What to do — Retype the lines below without any change, from the line with "Open the code view with angle brackets icon" to the line with "pos(59,330)", including both.

[Items for locating what is described]

■ ■ ■

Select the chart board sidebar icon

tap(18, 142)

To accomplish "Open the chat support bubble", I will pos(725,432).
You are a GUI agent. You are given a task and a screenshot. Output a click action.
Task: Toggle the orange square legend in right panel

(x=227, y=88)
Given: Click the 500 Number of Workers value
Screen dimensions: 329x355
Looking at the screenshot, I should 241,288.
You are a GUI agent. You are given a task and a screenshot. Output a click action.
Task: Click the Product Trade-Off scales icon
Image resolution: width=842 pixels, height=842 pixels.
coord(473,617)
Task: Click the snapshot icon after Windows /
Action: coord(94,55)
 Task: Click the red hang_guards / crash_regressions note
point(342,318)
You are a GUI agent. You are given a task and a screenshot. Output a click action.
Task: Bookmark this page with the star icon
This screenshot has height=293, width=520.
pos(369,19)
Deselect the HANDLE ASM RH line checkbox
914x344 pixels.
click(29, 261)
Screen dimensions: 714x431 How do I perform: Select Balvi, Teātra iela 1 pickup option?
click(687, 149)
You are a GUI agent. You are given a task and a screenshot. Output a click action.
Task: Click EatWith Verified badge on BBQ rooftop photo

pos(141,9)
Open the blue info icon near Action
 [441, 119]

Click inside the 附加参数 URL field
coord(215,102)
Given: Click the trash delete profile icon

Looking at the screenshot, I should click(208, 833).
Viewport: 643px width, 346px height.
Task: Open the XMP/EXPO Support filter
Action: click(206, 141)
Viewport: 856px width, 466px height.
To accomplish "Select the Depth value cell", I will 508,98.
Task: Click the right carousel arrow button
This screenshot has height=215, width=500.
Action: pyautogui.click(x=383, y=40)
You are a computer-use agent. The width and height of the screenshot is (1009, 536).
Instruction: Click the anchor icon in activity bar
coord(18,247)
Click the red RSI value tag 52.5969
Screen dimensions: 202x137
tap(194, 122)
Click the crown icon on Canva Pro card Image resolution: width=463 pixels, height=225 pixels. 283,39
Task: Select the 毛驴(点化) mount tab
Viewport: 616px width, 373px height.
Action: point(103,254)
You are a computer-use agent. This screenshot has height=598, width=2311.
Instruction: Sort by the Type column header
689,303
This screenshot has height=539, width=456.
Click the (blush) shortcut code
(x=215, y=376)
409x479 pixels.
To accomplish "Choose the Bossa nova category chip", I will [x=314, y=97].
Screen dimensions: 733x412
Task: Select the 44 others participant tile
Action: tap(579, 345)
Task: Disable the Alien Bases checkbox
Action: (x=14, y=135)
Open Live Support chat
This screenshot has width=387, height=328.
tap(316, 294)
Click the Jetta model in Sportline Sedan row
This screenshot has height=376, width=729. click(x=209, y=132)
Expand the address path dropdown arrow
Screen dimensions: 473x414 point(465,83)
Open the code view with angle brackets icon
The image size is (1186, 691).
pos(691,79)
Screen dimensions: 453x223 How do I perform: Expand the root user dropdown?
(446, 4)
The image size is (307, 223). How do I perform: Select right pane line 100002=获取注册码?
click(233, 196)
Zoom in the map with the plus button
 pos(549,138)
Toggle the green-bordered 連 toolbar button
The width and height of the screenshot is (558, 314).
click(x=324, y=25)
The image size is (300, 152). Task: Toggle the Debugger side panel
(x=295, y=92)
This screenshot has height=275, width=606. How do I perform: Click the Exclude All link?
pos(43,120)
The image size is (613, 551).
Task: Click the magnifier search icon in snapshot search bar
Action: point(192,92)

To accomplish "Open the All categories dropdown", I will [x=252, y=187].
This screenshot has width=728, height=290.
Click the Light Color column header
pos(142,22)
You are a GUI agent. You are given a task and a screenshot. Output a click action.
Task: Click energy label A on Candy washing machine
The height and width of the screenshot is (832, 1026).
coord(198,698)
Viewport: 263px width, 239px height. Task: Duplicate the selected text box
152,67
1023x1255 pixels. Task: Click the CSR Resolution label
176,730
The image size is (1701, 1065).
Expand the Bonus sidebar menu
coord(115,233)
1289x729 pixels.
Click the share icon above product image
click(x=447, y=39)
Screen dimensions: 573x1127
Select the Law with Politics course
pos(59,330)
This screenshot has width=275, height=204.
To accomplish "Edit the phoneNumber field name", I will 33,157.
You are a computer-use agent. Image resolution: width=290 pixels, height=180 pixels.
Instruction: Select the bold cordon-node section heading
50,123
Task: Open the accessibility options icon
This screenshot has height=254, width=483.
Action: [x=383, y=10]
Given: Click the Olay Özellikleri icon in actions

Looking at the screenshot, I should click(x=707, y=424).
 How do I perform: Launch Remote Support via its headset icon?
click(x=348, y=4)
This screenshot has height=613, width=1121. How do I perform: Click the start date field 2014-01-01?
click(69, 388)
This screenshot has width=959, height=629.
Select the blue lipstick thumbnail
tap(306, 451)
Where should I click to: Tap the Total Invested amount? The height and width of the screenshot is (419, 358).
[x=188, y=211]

■ ■ ■

Written reply —
Open the code view with angle brackets icon
The image size is (1186, 691).
pos(691,79)
Screen dimensions: 453x223 How do I perform: Expand the root user dropdown?
(446, 4)
The image size is (307, 223). How do I perform: Select right pane line 100002=获取注册码?
click(233, 196)
Zoom in the map with the plus button
 pos(549,138)
Toggle the green-bordered 連 toolbar button
The width and height of the screenshot is (558, 314).
click(x=324, y=25)
The image size is (300, 152). Task: Toggle the Debugger side panel
(x=295, y=92)
This screenshot has height=275, width=606. How do I perform: Click the Exclude All link?
pos(43,120)
The image size is (613, 551).
Task: Click the magnifier search icon in snapshot search bar
Action: point(192,92)

To accomplish "Open the All categories dropdown", I will [x=252, y=187].
This screenshot has width=728, height=290.
Click the Light Color column header
pos(142,22)
You are a GUI agent. You are given a task and a screenshot. Output a click action.
Task: Click energy label A on Candy washing machine
The height and width of the screenshot is (832, 1026).
coord(198,698)
Viewport: 263px width, 239px height. Task: Duplicate the selected text box
152,67
1023x1255 pixels. Task: Click the CSR Resolution label
176,730
The image size is (1701, 1065).
Expand the Bonus sidebar menu
coord(115,233)
1289x729 pixels.
Click the share icon above product image
click(x=447, y=39)
Screen dimensions: 573x1127
Select the Law with Politics course
pos(59,330)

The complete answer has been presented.